Крупный, медлительный человек с большими руками, Даддин — любитель всевозможных дорогих аксессуаров: золотых часов «Ролекс», ярко-красных пиджаков и красных лакированных ботинок. Под стать ему и амбиции. В самые удачные времена он ездил на «роллс-ройсе», а жене на Рождество подарил «БМВ». По словам судьи, вынесшего приговор по делу о продаже картины Рембрандта и сокрытии других произведений, Даддин — один из крупнейших скупщиков краденых произведений искусства по прозвищу «Мистер Биг».

Когда-то у великана процветал ювелирный бизнес, у которого имелась теневая сторона. В комнате позади магазинчика он занимался незаконной скупкой и продажей вещей — сидел за огромным столом, вооруженный весами, лупой и пистолетом. Мистер Биг никогда не угрожал, но лежащее на столе оружие действовало на клиентов магически: они продавали изделия за бесценок.
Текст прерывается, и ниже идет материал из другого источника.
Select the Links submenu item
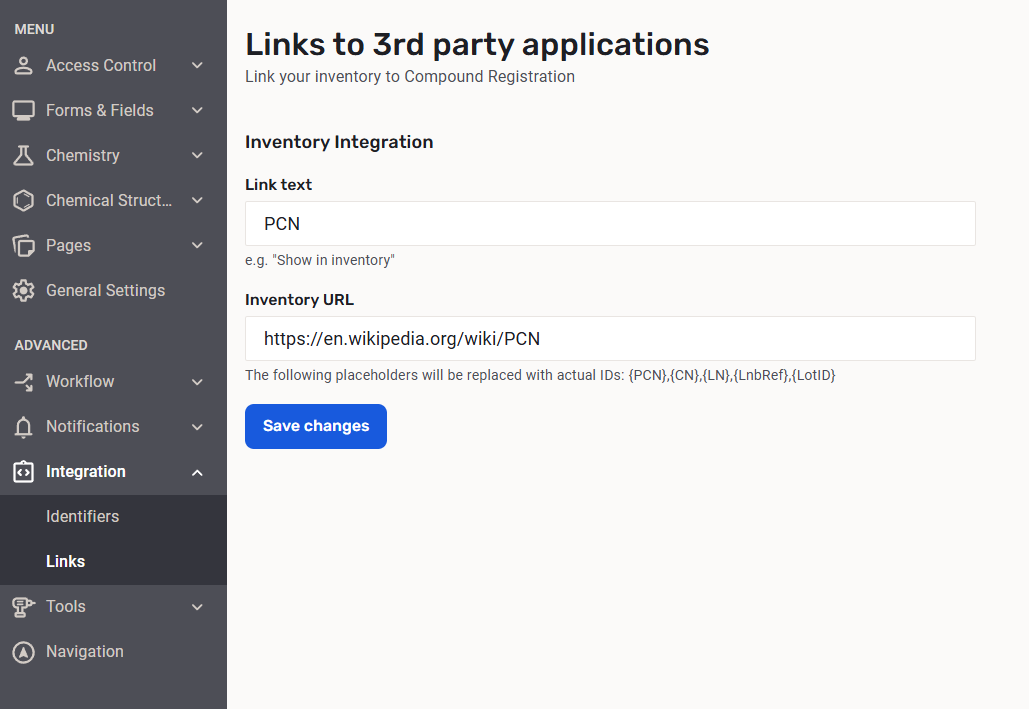 point(65,562)
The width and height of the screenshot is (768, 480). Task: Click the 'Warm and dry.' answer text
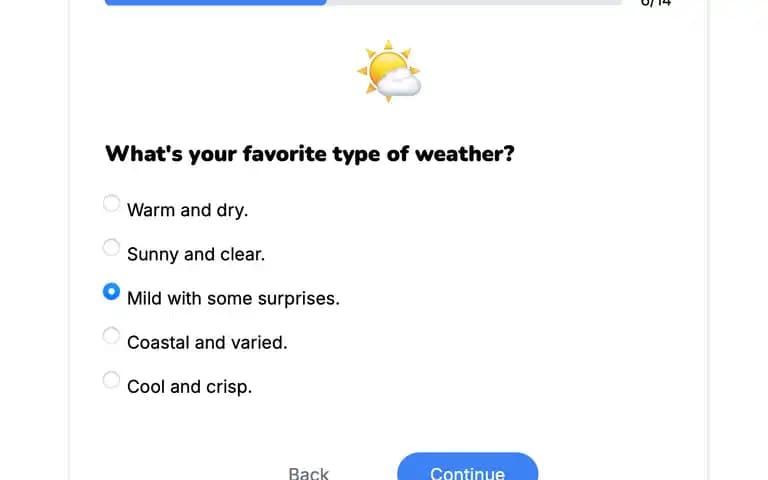188,210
Ювелир-мошенник всю жизнь прожил в Ньюкасле, на севере Англии, поэтому говорит с легким местным акцентом, растягивая гласные. Его жена Мэри всегда рядом. Рыжеволосая, маленького роста, несмотря на высоченные шпильки, с тоненьким, пищащим голоском, она напоминает героиню фильма «Парни и куклы». Но эта женщина — достойный партнер своего супруга, его доверенное лицо. Мэри не только отвлекала клиента, пока муж устанавливал прослушивающее устройство в его кабинете, но и помогала советом.


Один из членов семьи Мэри также причастен к похищению произведения искусства. В 1961 году произошло одно из самых громких ограблений в современной истории. Из Национальной галереи в Лондоне украли «Портрет герцога Веллингтона». Галерея приобрела картину за несколько недель до кражи. До того творение Гойи находилось в частной коллекции и перешло к американскому нефтяному магнату за сто сорок тысяч фунтов стерлингов. Узнав о том, что знаменитый портрет национального героя может покинуть Англию, парламент и частный фонд выкупили картину у нового владельца и передали в Национальную галерею. Через восемнадцать дней она исчезла.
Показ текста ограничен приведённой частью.